'Clean air zone and e-bike trial improving air quality'
- Published
Air quality across Bath and North East Somerset is continuing to improve, two reports have concluded.
The Bath Clean Air Zone (CAZ) annual report compares 2023 data with 2019's. It shows average nitrogen dioxide (NO2) concentrations within CAZ, which was introduced in 2021, are 32% lower.
Meanwhile, the 2024 air quality annual status report highlighted a range of schemes helping to improve pollution levels, including new cycle lanes and an e-bike trial.
Councillor Sarah Warren said: "It’s fantastic to see a fall in air pollution, which means we are all breathing cleaner air."

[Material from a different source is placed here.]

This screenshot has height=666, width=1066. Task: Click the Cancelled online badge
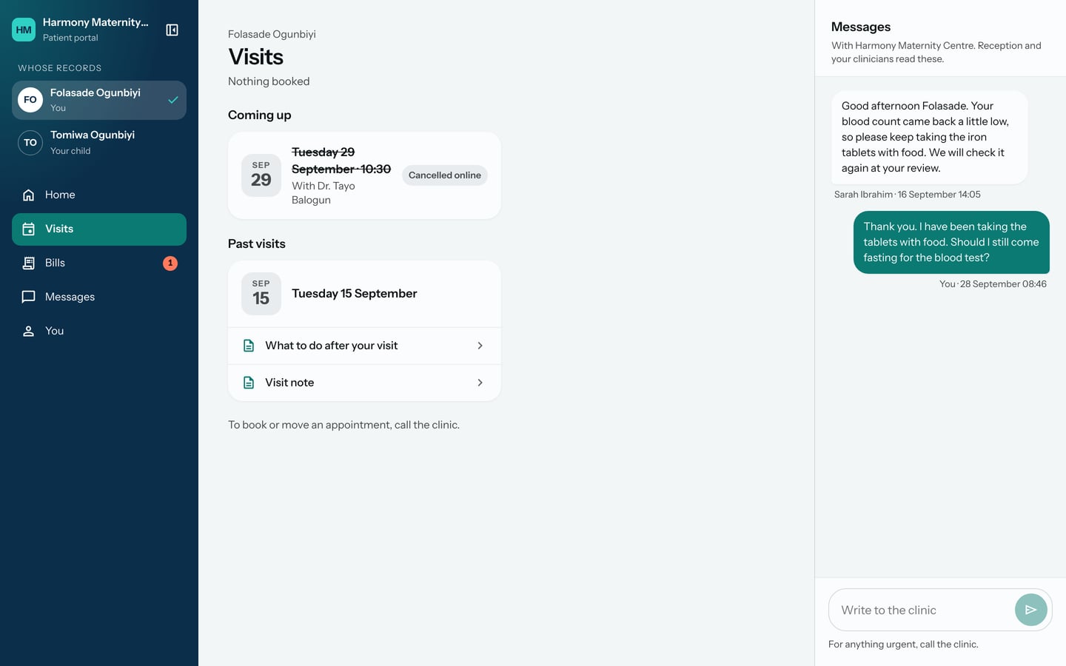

According to the CAZ study, in 2023 none of the 65 monitoring sites within CAZ recorded an annual average NO2Â concentration greater than the legal limit, a reduction of 10 sites when compared to 2019.
However, the data also shows that NO2 levels were already going down before Bath’s CAZ was launched in March 2021.
Professor Eleonora Fichera from the University of Bath had done a similar study on the clean air zone in London.
"Comparing before and after the study doesn't always leave us an idea of what would have happened if the policy wasn't introduced. You would have to compare it to a similar city," she explained.
'Reassuring'
Ms Fichera added: "There are some controversies around CAZ, such as just moving the problem to another place. What happens when you introduce a CAZ, you are introducing an area that has particular boundaries.
"You worry the cars just drive around just outside the area so they don't have to change the car they use."
However, the council's study looks at those boundaries and has seen a reduction of NO2 there, too.
Since 2022, concentrations within the CAZ have fallen by 8%, and by 9% in the urban area outside the zone.
Councillor Sarah Warren said: “It’s reassuring that the CAZ is still working to improve air quality outside of the zone as well as within it, that non-compliance has decreased by 73% since 2021 and that 947 polluting vehicles have been replaced under our financial assistance scheme."
The 2024 air quality annual status report said the rollout of 300 e-scooters and 150 e-bikes, as well as new cycle lanes were helping to bring down pollution levels.
The council's ‘Kick the Habit’ campaign, aimed at reducing the number of drivers who leave their engines running when they were not moving, had also had a positive impact on pollution levels.